▶ [Consigne] Convertissez s'il vous plaît toutes les lignes de la liste ci-dessous en un tableau Markdown à deux colonnes, « Numéro » et « Ligne de la liste ». Omettez les lignes vides.

>>>>

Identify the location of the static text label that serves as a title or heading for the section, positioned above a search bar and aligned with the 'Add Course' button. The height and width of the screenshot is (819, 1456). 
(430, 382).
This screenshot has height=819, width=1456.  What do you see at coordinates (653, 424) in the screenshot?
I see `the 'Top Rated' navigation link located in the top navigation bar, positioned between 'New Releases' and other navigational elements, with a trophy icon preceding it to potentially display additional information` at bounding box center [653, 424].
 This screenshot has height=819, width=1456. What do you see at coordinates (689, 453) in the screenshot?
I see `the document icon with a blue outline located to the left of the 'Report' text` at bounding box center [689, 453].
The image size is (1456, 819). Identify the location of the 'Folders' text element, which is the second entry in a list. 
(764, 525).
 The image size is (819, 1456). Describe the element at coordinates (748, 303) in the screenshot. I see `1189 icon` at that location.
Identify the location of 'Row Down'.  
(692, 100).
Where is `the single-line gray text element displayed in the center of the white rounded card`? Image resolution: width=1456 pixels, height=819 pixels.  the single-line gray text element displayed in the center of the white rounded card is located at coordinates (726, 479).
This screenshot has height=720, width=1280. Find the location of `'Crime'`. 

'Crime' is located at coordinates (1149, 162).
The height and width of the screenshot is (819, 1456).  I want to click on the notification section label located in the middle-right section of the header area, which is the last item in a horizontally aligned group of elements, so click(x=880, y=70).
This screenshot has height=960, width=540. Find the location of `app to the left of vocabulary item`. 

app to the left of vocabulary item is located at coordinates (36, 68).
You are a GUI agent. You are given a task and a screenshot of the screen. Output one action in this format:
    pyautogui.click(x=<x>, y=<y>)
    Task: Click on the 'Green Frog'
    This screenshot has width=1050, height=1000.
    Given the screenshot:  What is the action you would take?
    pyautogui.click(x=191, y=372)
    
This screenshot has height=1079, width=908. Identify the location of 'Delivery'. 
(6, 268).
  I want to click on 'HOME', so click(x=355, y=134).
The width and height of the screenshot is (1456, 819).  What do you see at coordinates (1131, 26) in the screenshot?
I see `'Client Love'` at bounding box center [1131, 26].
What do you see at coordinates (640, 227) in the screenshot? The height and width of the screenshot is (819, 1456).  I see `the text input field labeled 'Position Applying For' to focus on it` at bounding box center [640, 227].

<<<<

▶ [Réponse finale]
| Numéro | Ligne de la liste |
|---|---|
| 1 | Identify the location of the static text label that serves as a title or heading for the section, positioned above a search bar and aligned with the 'Add Course' button. The height and width of the screenshot is (819, 1456).  |
| 2 | (430, 382). |
| 3 | This screenshot has height=819, width=1456.  What do you see at coordinates (653, 424) in the screenshot? |
| 4 | I see `the 'Top Rated' navigation link located in the top navigation bar, positioned between 'New Releases' and other navigational elements, with a trophy icon preceding it to potentially display additional information` at bounding box center [653, 424]. |
| 5 |  This screenshot has height=819, width=1456. What do you see at coordinates (689, 453) in the screenshot? |
| 6 | I see `the document icon with a blue outline located to the left of the 'Report' text` at bounding box center [689, 453]. |
| 7 | The image size is (1456, 819). Identify the location of the 'Folders' text element, which is the second entry in a list.  |
| 8 | (764, 525). |
| 9 |  The image size is (819, 1456). Describe the element at coordinates (748, 303) in the screenshot. I see `1189 icon` at that location. |
| 10 | Identify the location of 'Row Down'.   |
| 11 | (692, 100). |
| 12 | Where is `the single-line gray text element displayed in the center of the white rounded card`? Image resolution: width=1456 pixels, height=819 pixels.  the single-line gray text element displayed in the center of the white rounded card is located at coordinates (726, 479). |
| 13 | This screenshot has height=720, width=1280. Find the location of `'Crime'`.  |
| 14 | 'Crime' is located at coordinates (1149, 162). |
| 15 | The height and width of the screenshot is (819, 1456).  I want to click on the notification section label located in the middle-right section of the header area, which is the last item in a horizontally aligned group of elements, so click(x=880, y=70). |
| 16 | This screenshot has height=960, width=540. Find the location of `app to the left of vocabulary item`.  |
| 17 | app to the left of vocabulary item is located at coordinates (36, 68). |
| 18 | You are a GUI agent. You are given a task and a screenshot of the screen. Output one action in this format: |
| 19 |     pyautogui.click(x=<x>, y=<y>) |
| 20 |     Task: Click on the 'Green Frog' |
| 21 |     This screenshot has width=1050, height=1000. |
| 22 |     Given the screenshot:  What is the action you would take? |
| 23 |     pyautogui.click(x=191, y=372) |
| 24 | This screenshot has height=1079, width=908. Identify the location of 'Delivery'.  |
| 25 | (6, 268). |
| 26 |   I want to click on 'HOME', so click(x=355, y=134). |
| 27 | The width and height of the screenshot is (1456, 819).  What do you see at coordinates (1131, 26) in the screenshot? |
| 28 | I see `'Client Love'` at bounding box center [1131, 26]. |
| 29 | What do you see at coordinates (640, 227) in the screenshot? The height and width of the screenshot is (819, 1456).  I see `the text input field labeled 'Position Applying For' to focus on it` at bounding box center [640, 227]. |